I read eleven cost-effectiveness analyses published by Ambitious Impact (formerly Charity Entrepreneurship) over the last few weeks. Seven were global health and development; four were animal welfare. The earliest was from 2022, the rest from 2024. What I was looking for was not whether any individual CEA had the right answer, but whether the same conceptual parameters were being treated consistently across analyses. They mostly weren't, and three of the inconsistencies seem worth flagging in public.
The short version: AIM's "probability of success" parameter is constructed three completely different ways across the corpus, with values ranging from 0.2 to 1.0 for what is supposed to be the same conceptual quantity. The 2024 GHD template's internal and external validity adjustments are applied inconsistently from one CEA to the next, including one where they're explicitly zeroed out. And template "suggested defaults" are often left at their default values rather than customized, most strikingly in Digital Pulmonary Rehabilitation 2024, which draws on far more template parameters than the other CEAs and ends up with 30 of 55 suggested values left at defaults across the live model. None of these are individual errors. They're patterns about how the template gets used in practice, and I think they might be useful to the people who maintain it.

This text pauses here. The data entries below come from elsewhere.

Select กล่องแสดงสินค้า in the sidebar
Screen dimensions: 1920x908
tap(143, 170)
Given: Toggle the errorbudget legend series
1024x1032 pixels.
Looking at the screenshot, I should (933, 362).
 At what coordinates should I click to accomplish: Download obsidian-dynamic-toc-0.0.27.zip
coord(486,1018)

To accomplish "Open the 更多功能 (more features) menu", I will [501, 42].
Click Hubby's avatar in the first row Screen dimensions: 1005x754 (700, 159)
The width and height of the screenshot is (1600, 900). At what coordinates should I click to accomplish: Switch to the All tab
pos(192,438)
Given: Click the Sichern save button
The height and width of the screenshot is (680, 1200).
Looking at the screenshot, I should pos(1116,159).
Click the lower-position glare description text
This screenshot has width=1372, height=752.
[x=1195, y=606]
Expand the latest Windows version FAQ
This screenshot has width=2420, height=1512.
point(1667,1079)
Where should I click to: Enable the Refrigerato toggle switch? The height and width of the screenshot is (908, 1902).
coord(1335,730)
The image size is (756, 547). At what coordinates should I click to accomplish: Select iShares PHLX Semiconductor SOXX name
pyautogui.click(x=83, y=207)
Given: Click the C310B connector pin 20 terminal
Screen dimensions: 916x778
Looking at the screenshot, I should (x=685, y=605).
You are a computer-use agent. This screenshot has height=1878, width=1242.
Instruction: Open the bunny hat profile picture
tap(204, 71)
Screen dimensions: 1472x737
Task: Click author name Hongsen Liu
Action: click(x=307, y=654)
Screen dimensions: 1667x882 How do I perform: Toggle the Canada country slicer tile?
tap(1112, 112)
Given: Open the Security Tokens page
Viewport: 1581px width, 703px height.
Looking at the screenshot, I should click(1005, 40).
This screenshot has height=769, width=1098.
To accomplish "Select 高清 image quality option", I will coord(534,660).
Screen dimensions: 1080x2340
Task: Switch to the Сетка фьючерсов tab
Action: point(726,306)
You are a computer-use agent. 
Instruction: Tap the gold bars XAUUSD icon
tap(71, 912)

Hi TSondo! Thanks for a wonderful analysis of structural patterns in AIM's Cost-effectiveness Analyses. As AIM's Research Director, I respond to your findings and suggestions here. Filip Murár and Vicky Cox, Senior Research Managers, contributed to this response.
Finding one: probability of success
We recognize that it is disconcerting to see us changing approach so much year on year. We take a fairly pragmatic approach to modelling and have a low bar for implementing changes where we think appropriate, caring less about comparability across years. Therefore, we are less concerned about year-on-year changes in methodology. For the avoidance of doubt, our CEAs are pretty specific to the task of forecasting a broad point estimate for a plausible future intervention (where we have very little detail about how it will be implemented). They should not be taken literally as evaluations of a certain intervention or charity like GiveWell or Animal Charity Evaluators.
However, you also identify wide variation in shorter timeframes. This is more worrying, as we do want good comparability within a round. We now use 100% for direct delivery and custom amounts for other types of interventions (namely policy or those relying a lot on persuasion of other actors). In these cases, we may use different approaches to estimate a best-guess, which is what is happening in some of the cases you mention. I agree that we should make this choice more explicit, and will take you up on your suggestion to clarify methodology for selecting p(Success). Thanks for the suggestion!
Finding two: validity adjustments
Bang on. We recognize this is an inconsistency. It has largely risen from our constant finding that each evidence base requires a specific treatment, and we haven't worried much about it given this fact. However, your feedback has reignited an old debate about standardizing validity discounts in the way you suggest. Candidly, I can't promise any specific changes until we think a bit more about how to approach this, but we are keen to at least establish more guidance and use the guidance in quality assurance processes. We'll likely draw heavily from this great piece for that
Finding three: defaults left unchanged
Another good point. We'll start being clearer about active choices vs. defaults in future (in the notes). I think this mostly improves reasoning transparency and clearly is needed.
Other stuff you mention
For the avoidance of doubt - the patterns resonate. We were aware of most of these. However, your feedback is helpful for us to calibrate on the relative priority of different improvements we notice. As a small team, this type of feedback to help us figure out what to prioritize is helpful.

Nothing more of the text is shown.